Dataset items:
Content starts

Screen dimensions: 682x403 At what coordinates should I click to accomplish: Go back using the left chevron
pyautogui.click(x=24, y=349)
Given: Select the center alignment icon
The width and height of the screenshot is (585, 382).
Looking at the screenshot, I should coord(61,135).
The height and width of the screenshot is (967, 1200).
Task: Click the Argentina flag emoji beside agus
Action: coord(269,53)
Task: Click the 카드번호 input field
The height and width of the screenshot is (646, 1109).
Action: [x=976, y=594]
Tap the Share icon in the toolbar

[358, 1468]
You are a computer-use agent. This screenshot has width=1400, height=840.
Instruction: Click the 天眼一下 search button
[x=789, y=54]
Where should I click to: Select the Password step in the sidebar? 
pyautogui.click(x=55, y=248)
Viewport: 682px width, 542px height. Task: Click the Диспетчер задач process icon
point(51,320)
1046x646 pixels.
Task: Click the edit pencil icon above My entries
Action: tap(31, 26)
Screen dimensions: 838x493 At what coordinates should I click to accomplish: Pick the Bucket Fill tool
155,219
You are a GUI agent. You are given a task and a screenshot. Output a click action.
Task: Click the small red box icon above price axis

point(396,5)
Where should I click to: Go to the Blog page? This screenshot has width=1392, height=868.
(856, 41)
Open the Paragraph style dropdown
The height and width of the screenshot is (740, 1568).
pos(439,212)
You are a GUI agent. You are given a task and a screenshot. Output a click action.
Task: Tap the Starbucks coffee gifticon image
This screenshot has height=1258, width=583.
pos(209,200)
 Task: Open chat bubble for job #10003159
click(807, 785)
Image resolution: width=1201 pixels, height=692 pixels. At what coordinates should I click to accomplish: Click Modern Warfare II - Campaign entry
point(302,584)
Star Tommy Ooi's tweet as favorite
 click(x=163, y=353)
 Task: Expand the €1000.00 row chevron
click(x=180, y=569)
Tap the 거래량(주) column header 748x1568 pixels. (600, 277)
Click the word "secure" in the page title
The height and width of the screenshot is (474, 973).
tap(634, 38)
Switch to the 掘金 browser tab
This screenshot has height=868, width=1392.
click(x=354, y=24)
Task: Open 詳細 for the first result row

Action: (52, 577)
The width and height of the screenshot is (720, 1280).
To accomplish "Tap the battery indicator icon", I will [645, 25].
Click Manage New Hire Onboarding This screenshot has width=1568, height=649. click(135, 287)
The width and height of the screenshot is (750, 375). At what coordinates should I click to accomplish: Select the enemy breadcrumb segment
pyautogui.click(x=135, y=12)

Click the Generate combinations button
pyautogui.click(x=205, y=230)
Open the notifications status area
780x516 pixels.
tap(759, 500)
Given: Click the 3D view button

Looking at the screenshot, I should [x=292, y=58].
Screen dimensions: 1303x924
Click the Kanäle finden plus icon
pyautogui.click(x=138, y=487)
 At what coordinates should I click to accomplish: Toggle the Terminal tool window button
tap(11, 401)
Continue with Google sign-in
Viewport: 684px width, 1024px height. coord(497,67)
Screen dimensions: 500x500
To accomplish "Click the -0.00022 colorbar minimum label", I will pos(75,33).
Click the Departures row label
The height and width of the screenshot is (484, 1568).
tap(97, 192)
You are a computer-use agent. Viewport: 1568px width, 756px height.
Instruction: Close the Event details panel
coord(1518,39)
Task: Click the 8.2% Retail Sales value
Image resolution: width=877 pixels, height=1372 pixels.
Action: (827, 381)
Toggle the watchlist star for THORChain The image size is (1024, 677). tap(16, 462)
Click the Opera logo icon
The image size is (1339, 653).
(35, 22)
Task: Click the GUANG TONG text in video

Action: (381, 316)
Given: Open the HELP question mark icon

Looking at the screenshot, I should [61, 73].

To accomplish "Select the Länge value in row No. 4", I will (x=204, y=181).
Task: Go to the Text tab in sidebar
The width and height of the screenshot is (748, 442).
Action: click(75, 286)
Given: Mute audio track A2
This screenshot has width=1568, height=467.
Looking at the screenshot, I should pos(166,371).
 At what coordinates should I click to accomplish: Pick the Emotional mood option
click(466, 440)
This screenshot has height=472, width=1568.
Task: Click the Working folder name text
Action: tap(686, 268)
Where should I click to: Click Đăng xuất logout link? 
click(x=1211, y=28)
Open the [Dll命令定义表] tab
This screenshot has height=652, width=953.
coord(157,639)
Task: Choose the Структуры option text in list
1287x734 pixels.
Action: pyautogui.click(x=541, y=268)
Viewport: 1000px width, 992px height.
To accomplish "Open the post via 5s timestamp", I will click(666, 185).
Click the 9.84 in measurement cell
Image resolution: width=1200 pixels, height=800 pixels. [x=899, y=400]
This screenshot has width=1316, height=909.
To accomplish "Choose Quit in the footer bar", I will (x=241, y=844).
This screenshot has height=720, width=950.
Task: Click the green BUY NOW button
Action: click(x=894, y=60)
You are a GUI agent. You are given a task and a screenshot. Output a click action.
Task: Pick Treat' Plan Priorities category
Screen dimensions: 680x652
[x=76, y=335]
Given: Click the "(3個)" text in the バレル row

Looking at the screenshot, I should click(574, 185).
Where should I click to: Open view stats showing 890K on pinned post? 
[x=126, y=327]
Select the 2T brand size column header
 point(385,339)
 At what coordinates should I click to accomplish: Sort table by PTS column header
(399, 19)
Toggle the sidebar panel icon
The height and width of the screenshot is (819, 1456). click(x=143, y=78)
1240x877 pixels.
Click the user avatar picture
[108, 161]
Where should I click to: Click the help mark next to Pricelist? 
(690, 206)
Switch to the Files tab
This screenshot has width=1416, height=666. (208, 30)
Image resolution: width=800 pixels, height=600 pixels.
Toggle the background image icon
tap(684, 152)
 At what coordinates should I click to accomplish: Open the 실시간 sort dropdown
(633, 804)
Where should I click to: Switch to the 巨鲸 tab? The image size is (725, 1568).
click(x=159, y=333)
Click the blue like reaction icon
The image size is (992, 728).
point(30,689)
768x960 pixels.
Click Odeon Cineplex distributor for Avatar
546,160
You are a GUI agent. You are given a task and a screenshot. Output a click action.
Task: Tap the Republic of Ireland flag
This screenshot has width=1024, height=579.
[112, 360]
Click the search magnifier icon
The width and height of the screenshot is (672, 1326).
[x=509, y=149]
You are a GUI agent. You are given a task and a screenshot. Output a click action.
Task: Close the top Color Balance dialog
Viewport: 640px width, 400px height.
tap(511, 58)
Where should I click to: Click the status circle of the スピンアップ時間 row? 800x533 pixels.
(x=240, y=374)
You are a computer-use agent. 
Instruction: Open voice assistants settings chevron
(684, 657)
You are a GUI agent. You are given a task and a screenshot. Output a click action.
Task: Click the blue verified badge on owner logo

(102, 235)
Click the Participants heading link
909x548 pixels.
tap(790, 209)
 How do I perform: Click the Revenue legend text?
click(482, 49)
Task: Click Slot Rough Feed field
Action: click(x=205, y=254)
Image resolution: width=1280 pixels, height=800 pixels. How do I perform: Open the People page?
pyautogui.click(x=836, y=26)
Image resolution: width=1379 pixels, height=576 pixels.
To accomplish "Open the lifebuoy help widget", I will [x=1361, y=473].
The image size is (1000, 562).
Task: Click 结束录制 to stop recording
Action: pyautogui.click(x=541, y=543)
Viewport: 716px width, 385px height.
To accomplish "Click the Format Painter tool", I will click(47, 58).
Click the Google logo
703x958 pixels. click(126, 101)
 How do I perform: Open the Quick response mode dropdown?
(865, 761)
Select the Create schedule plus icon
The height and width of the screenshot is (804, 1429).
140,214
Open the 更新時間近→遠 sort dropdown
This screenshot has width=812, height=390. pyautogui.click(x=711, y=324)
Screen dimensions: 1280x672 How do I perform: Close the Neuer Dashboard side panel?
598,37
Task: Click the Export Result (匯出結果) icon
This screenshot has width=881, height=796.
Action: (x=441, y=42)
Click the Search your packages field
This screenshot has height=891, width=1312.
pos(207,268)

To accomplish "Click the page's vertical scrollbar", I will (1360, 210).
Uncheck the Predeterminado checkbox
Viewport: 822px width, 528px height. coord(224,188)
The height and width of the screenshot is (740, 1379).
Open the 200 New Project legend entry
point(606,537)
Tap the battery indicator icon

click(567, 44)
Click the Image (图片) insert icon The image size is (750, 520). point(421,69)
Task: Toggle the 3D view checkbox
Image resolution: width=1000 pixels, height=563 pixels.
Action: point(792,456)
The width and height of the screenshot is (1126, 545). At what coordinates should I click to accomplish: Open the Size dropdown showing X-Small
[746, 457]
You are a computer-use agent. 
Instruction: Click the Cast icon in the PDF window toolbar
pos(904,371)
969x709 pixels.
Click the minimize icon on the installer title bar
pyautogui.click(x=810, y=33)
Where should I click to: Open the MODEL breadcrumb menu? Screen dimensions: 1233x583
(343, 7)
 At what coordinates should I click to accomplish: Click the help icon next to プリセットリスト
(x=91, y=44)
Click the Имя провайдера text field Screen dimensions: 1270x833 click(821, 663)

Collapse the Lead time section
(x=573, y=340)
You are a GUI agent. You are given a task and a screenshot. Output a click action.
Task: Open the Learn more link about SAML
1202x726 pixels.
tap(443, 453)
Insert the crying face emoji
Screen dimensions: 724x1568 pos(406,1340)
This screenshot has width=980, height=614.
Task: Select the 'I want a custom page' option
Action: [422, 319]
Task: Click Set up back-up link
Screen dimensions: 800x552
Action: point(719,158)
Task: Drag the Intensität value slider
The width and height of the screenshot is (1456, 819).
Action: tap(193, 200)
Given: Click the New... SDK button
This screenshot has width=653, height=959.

Content ends

→ **PROBLEM**:
Your task is to repeat the records exactly. Begin at their first line and stop after the line containing "Given: Select the center alignment icon".

→ **PROBLEM SOLUTION**:
Screen dimensions: 682x403 At what coordinates should I click to accomplish: Go back using the left chevron
pyautogui.click(x=24, y=349)
Given: Select the center alignment icon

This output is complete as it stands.